Detroit — The NHL draft lottery hasn’t been kind to the Red Wings.

But there’s another chance Monday to change years of disappointment — although the odds again are against it happening.

This year’s draft lottery takes place at the NHL Networks studio in Secaucus, New Jersey (8 p.m./ESPN).

The Wings have two first-round picks in the 2023 NHL Entry Draft, which is June 28 in Nashville. Rounds 2-7 are June 29.

The second of those two Wings’ first-round picks is the New York Islanders’ pick, which the Wings acquired from Vancouver at the March trade deadline, dealing Filip Hronek to the Vancouver Canucks (who owned the Islanders’ selection). The Islanders’ pick is currently pegged for No. 18, but will move up to No. 17 if the Florida Panthers advance to the Eastern Conference Finals.

The draft pick Wings’ fans will be focused on Monday is Detroit’s own.

The Wings’ 35-37-10 record placed them 24th overall in the standings, giving them the ninth-best odds, and a 5% chance of winning the lottery and securing the No. 1 overall pick.

The 16 non-playoff teams will participate in Monday’s lottery. There are two draws, thereby making it increasingly difficult for teams with small odds of winning the lottery.

Teams can only move up 10 places in the draft — so, only the 11 worst teams have a shot at the top pick.

The Wings can only pick first, second (5.2%), third (0.2%), ninth (64.4%), 10th (23.5%), and 11th (1.7%), according to

Anaheim has the best odds of securing the top pick (18.5%), while Columbus (13.5%) and Chicago (11.5%) round out the top three.

Whoever wins the first pick overall is likely to get a franchise-altering player in center Connor Bedard.

Projected to be the top player in this class for several years, Bedard had 71 goals and 143 points in 57 games for Regina in the Western Hockey League, and is already being compared to some of the NHL’s best players.

“Connor Bedard is one of those unique, elite talents who belongs in the same category as other generational talents before him such as Connor McDavid and Sidney Crosby,” said Dan Marr, vice-president of NHL Central Scouting. “He has been in the spotlight for the past three years and during that time he has risen to impact and impress on every occasion while often being the youngest member of the team. He is an exceptional young man on and off the ice and has constantly shown all season long that he is the No. 1 prospect for the 2023 NHL Draft.”

But there are several other elite prospects, led by Michigan center Adam Fantilli.

The reigning Hobey Baker Award (best player) winner, Fantilli led the NCAA with 30 goals and 65 points and projects as the likely No. 2 pick behind Bedard. Swedish center Leo Carlsson and Russian right wing Matvei Michkov are the top two international prospects and likely will be top-five selections.

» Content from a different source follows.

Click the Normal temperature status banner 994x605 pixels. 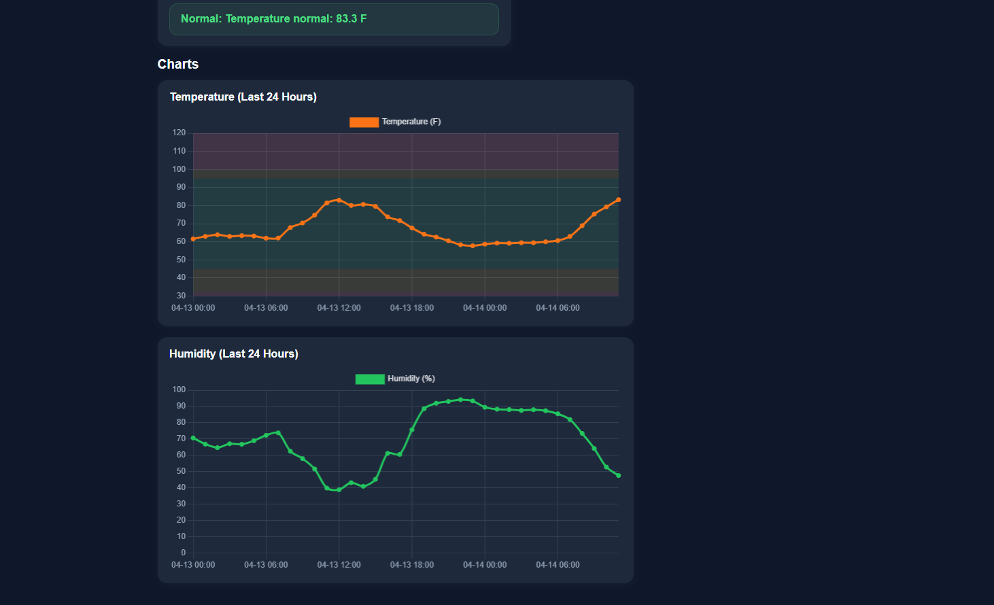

The Wings have had no luck in the lottery over the years, including since general manager Steve Yzerman took over in 2019. The biggest drop was actually three years ago, when the Wings had the worst record in the NHL but wound up falling to fourth overall in the draft order.

But the Wings appear to have done well with the no-luck circumstances under Yzerman, regardless of where they’re picking in the first-round.

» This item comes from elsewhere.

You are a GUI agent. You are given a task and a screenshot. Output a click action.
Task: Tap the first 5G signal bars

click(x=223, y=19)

They drafted defenseman Moritz Seider sixth in 2019 (won Calder Trophy as rookie of the year), forward Lucas Raymond with that fourth overall pick in 2020, and Simon Edvinsson (sixth) and Sebastian Cossa (15th) in 2021.

The Wings stayed at eighth last year and drafted forward Marco Kasper.

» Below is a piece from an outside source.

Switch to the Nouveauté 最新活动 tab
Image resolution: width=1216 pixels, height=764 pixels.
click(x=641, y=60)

In all, the Wings have 10 draft picks in this June’s draft, including three in the second round (their own, Vancouver’s from the Hronek trade, and St. Louis’ from the Nick Leddy trade).

At his season-ending Zoom call with media, Yzerman said the Wings must continue to draft players who potentially can reach the NHL and contribute.

There’s a chance the Wings could package some draft picks and trade for an established player, but that’s a rarity.

Drafting and developing players appears to be the Wings’ preferred route for now.

“We need these picks to either try and trade for a star player, which just doesn’t happen that often, or we have to continue to draft and regardless of where we’re picking, find a player who is an impact guy,” Yzerman said. “Not every first rounder, not every second rounder, but you got to find some guys.

“We have to find players.”

The NHL will hold its scouting combine for the top draft-eligible North American and international prospects June 4-10 in Buffalo.

NHL draft lottery

When: 8 p.m. Monday


At stake for Red Wings: With the ninth-worst record in the NHL, the Red Wings’ own pick has a 5% chance of being No. 1 overall. They have a second first-round pick acquired in March’s Filip Hronek trade at No. 17 or 18, depending on how the Florida Panthers fare in the postseason, that won’t be affected by the lottery results.